Capitolo 12
Irlaviani, sergente maggiore Murrio Verdelli
Pritio Bis; Bredava, strade secondarie nei pressi di Piazza d'Aix
107M42
«Sergente, ci segnalano che lo scontro è cominciato!» disse il tiangtiano. Murrio annuì, guardando oltre la strada.
Un terzetto di guerriglieri stava appostato sotto un porticato, e poco più oltre si intravedeva la stradina piena di macerie che portava alla piazza.
«Situazione?» chiese a Vav. La tecnopretessa scosse la testa.
«Solo loro» disse, per poi impugnare la pistola. Murrio sospirò, mentre toglieva la sicura al proprio fucile laser.
Sollevò una mano, ben visibile a tutti nel grosso caseggiato dove erano nascosti. Doveva essere stato l'atrio di un condominio per ricconi, con ancora una parte del tappeto all'ingresso che spuntava dalle macerie grigiastre.
Murrio sollevò due dita, chiuse a pugno, aprì la mano. Eliminare i nemici, correre, attendere. I quattro genieri annuirono.
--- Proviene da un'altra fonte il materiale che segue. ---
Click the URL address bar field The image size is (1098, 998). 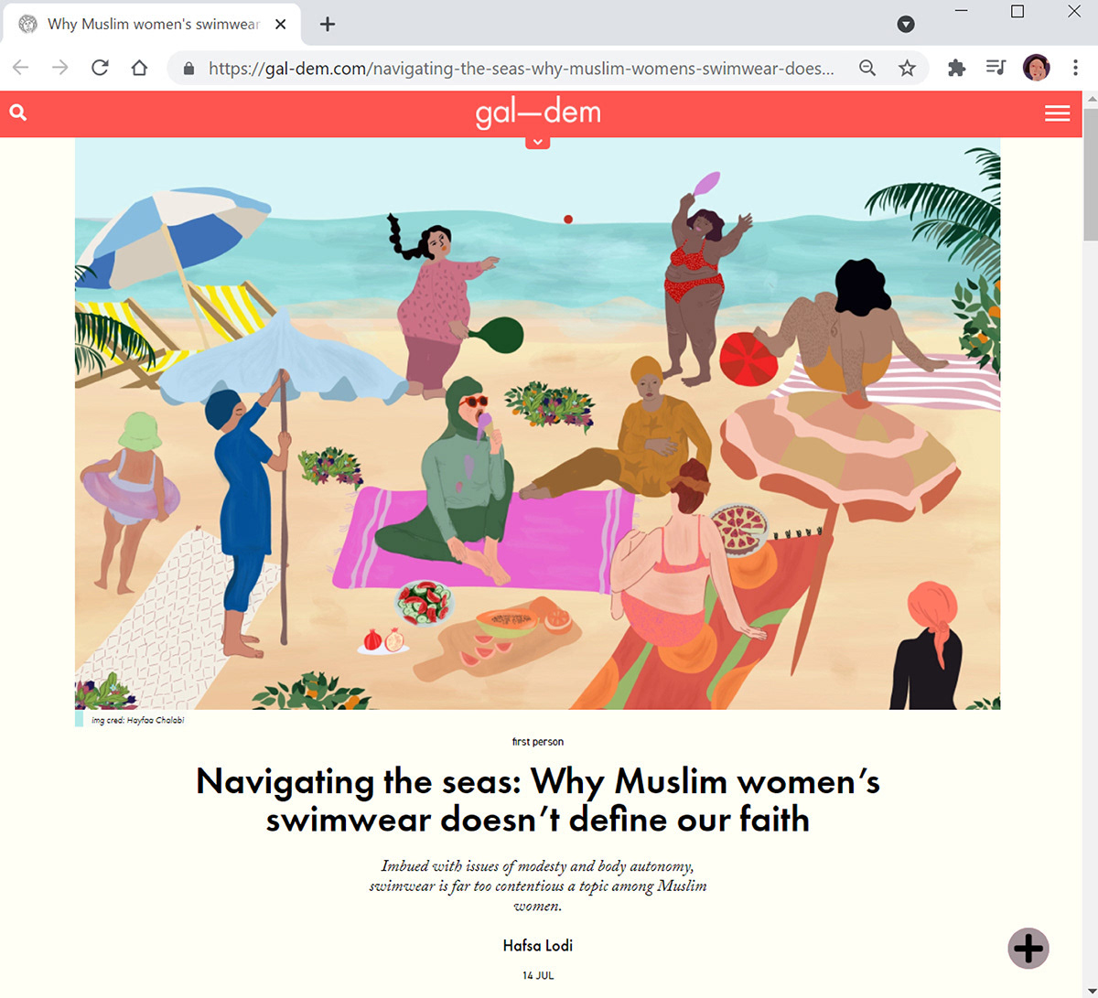click(522, 68)
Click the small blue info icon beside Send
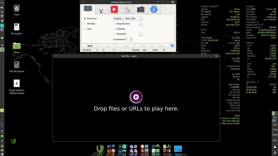This screenshot has width=278, height=156. [172, 46]

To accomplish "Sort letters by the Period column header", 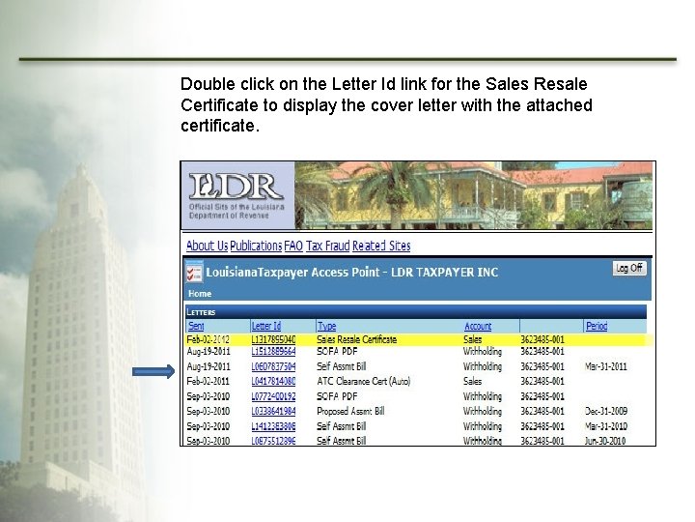I will tap(597, 326).
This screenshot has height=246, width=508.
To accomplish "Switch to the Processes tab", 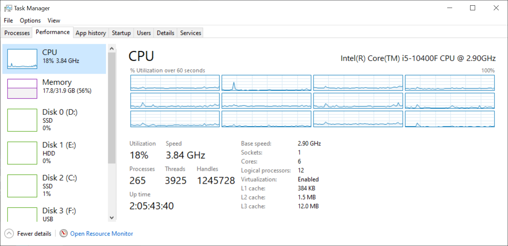I will point(17,33).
Dal canto loro, i tiangtiani fremevano, e più di uno aveva le gambe tremanti. Molti cambiavano impugnatura ai loro fucili con gesti frenetici, si scambiavano brevi frasi nella loro lingua, controllavano e ricontrollavano le sicure delle armi.
Se li avesse lasciati lì qualche altro minuto, forse, sarebbero riusciti a esplodere per l'ansia.
Però erano volenterosi, e sopperivano la mancanza di esperienza in prima linea con un addestramento rigoroso, numeri alti e il folle coraggio degli zeloti.
Almeno metà delle frasi che si scambiavano, Murrio ne era certo, erano versetti tratti da qualche salmo imperiale.
Con un gesto secco, il sergente maggiore diede ordine agli uomini di avanzare. Il piano era semplice, concordato con l'altro sergente.
Una granata fumogena, seguita da una a frammentazione, volarono verso i guerriglieri. Mezzo plotone tiangtiano, cinque uomini, si gettò nel caseggiato, salmodiando a voce alta.
I genieri corsero oltre, nella stradina verso la piazza, il resto dei fucilieri dietro di loro.
Erano a metà, quando i primi colpi li costrinsero a rallentare. Un gruppetto di esploratori tau si era appostato al primo piano, e sparava all' impazzata i suoi dardi energetici; lampi cianotici brillavano nel grigiore della città in rovina.
I fucilieri, incuranti dello sbarramento, si misero a sparate impazziti verso le finestre, costringendo i nemici a rintanarsi dentro.
«Vav» disse Murrio con calma, schiacciato contro il muro. La sorellastra annuì, prese un respiro profondo e tirò un calcio alla parete di mattoni.
Il povero muro esplose verso l'interno, mentre un pugno dell'adepta del Dio Macchina terminava di aprire la breccia.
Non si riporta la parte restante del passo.